### Texto
Por Bruno Nomura e Paulo Malvezzi, para Agência Diadorim.
Desde 2019, deputados estaduais de todo o Brasil já apresentaram ao menos 122 projetos de lei que atacam direitos da população LGBTI+. Dessas propostas, 108 seguem em tramitação, 12 foram arquivadas e duas foram aprovadas nas Assembleias Legislativas.
Especialistas avaliam que a apresentação dessas propostas é articulada por redes de grupos conservadores como parte de seu projeto de tomada do poder.
A reportagem buscou os PLs nos sites de cada assembleia estadual. Não foram localizados textos relacionados aos quatro temas no Piauí, em Roraima e Sergipe. Rio Grande do Norte e Tocantins não têm sistemas de busca em funcionamento nos seus sites.
O Rio de Janeiro lidera com o maior número de PLs anti-LGBTI+ apresentados: 13, ao todo. Em seguida estão Paraná e São Paulo (empatados com 11) e Pernambuco (10). Sudeste e Sul são as regiões com o maior número de projetos em relação à quantidade de estados, com médias de 9,5 e 6,6 em cada um deles, respectivamente.
Deputados atualmente filiados ao PL — partido pelo qual o presidente Jair Bolsonaro vai disputar a reeleição — protocolaram 51 dos 122 projetos, seguidos por representantes do Republicanos (25) e do União Brasil (11).

### Exercício proposto 1
Transcreva sem alterações as linhas dos registros, da que contém "1024x535 pixels." até a que contém "Action: tap(65, 258)", incluindo as duas.

### Material da tarefa
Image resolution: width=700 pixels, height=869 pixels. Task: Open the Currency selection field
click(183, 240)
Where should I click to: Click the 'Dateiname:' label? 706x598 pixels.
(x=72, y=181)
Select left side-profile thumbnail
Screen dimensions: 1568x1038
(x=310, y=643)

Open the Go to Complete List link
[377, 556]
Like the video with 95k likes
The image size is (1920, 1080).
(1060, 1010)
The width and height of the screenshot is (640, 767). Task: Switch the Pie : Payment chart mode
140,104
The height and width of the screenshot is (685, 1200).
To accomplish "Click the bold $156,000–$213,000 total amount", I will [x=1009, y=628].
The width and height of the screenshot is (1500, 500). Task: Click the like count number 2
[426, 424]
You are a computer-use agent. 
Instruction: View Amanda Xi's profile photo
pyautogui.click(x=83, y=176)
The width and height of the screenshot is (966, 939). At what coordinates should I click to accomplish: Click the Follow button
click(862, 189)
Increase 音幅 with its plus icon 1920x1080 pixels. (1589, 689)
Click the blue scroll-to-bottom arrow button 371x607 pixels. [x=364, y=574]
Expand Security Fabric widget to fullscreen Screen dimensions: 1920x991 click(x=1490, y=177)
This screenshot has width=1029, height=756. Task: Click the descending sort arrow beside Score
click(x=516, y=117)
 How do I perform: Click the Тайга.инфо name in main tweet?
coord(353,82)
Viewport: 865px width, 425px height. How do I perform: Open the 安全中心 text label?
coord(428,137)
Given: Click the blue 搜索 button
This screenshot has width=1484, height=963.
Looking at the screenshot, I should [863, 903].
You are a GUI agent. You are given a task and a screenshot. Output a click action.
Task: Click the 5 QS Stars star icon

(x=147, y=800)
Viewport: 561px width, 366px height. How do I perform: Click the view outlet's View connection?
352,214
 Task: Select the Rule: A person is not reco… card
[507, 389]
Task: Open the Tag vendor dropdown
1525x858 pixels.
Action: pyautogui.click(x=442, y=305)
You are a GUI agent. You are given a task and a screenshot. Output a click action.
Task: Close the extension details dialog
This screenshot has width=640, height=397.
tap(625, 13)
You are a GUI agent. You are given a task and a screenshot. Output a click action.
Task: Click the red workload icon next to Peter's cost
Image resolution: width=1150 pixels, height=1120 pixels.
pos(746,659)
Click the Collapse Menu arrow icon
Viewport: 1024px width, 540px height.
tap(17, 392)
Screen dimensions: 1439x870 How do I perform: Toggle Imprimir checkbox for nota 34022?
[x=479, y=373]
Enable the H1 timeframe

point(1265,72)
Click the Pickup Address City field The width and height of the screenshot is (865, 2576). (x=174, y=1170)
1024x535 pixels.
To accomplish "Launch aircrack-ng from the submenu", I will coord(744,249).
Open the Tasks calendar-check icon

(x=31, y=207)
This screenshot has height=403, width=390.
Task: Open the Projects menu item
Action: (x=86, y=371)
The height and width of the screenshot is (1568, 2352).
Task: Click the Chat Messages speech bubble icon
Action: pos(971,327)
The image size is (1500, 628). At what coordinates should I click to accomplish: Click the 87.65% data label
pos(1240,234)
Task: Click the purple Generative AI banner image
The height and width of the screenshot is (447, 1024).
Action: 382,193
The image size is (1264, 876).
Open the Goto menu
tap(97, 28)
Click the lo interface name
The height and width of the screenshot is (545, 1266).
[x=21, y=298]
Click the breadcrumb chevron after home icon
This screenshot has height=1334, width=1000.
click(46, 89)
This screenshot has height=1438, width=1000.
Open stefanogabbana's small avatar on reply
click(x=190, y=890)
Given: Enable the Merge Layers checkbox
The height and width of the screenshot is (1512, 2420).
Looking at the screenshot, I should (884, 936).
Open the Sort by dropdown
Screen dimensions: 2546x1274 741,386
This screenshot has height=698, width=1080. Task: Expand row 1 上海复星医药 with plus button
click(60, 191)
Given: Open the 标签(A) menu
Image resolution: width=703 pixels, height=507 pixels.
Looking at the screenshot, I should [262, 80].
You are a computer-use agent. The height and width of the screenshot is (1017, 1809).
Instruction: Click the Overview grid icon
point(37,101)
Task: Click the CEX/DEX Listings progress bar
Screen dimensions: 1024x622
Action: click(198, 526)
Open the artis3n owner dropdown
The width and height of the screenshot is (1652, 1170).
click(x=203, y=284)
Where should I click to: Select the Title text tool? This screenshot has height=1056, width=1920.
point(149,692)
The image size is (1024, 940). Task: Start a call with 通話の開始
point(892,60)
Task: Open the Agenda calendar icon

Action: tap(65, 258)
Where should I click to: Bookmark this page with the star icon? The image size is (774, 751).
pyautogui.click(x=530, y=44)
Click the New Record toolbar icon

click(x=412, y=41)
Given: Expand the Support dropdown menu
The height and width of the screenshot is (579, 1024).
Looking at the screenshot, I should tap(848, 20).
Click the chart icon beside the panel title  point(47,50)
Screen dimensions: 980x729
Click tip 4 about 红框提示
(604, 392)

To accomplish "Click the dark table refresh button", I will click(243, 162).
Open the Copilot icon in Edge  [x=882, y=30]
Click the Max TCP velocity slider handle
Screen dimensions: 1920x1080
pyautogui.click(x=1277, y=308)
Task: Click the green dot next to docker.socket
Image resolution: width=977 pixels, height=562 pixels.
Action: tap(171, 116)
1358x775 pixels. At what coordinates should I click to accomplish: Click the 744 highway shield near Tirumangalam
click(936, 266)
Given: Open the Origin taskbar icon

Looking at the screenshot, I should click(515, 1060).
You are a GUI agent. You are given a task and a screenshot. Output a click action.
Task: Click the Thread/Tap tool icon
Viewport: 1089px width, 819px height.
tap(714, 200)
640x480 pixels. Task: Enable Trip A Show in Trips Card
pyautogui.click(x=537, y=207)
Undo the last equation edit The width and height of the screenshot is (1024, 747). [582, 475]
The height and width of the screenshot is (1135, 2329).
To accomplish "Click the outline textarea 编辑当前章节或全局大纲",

### Exercício proposto 2
Reproduza palavra por palavra o trecho do texto sobre projetos de lei anti-LGBTI+ que começa em "Especialistas avaliam que" e vai até "tomada do poder.".

### Resposta completa 1
1024x535 pixels.
To accomplish "Launch aircrack-ng from the submenu", I will coord(744,249).
Open the Tasks calendar-check icon

(x=31, y=207)
This screenshot has height=403, width=390.
Task: Open the Projects menu item
Action: (x=86, y=371)
The height and width of the screenshot is (1568, 2352).
Task: Click the Chat Messages speech bubble icon
Action: pos(971,327)
The image size is (1500, 628). At what coordinates should I click to accomplish: Click the 87.65% data label
pos(1240,234)
Task: Click the purple Generative AI banner image
The height and width of the screenshot is (447, 1024).
Action: 382,193
The image size is (1264, 876).
Open the Goto menu
tap(97, 28)
Click the lo interface name
The height and width of the screenshot is (545, 1266).
[x=21, y=298]
Click the breadcrumb chevron after home icon
This screenshot has height=1334, width=1000.
click(46, 89)
This screenshot has height=1438, width=1000.
Open stefanogabbana's small avatar on reply
click(x=190, y=890)
Given: Enable the Merge Layers checkbox
The height and width of the screenshot is (1512, 2420).
Looking at the screenshot, I should (884, 936).
Open the Sort by dropdown
Screen dimensions: 2546x1274 741,386
This screenshot has height=698, width=1080. Task: Expand row 1 上海复星医药 with plus button
click(60, 191)
Given: Open the 标签(A) menu
Image resolution: width=703 pixels, height=507 pixels.
Looking at the screenshot, I should [262, 80].
You are a computer-use agent. The height and width of the screenshot is (1017, 1809).
Instruction: Click the Overview grid icon
point(37,101)
Task: Click the CEX/DEX Listings progress bar
Screen dimensions: 1024x622
Action: click(198, 526)
Open the artis3n owner dropdown
The width and height of the screenshot is (1652, 1170).
click(x=203, y=284)
Where should I click to: Select the Title text tool? This screenshot has height=1056, width=1920.
point(149,692)
The image size is (1024, 940). Task: Start a call with 通話の開始
point(892,60)
Task: Open the Agenda calendar icon

Action: tap(65, 258)

### Resposta completa 2
Especialistas avaliam que a apresentação dessas propostas é articulada por redes de grupos conservadores como parte de seu projeto de tomada do poder.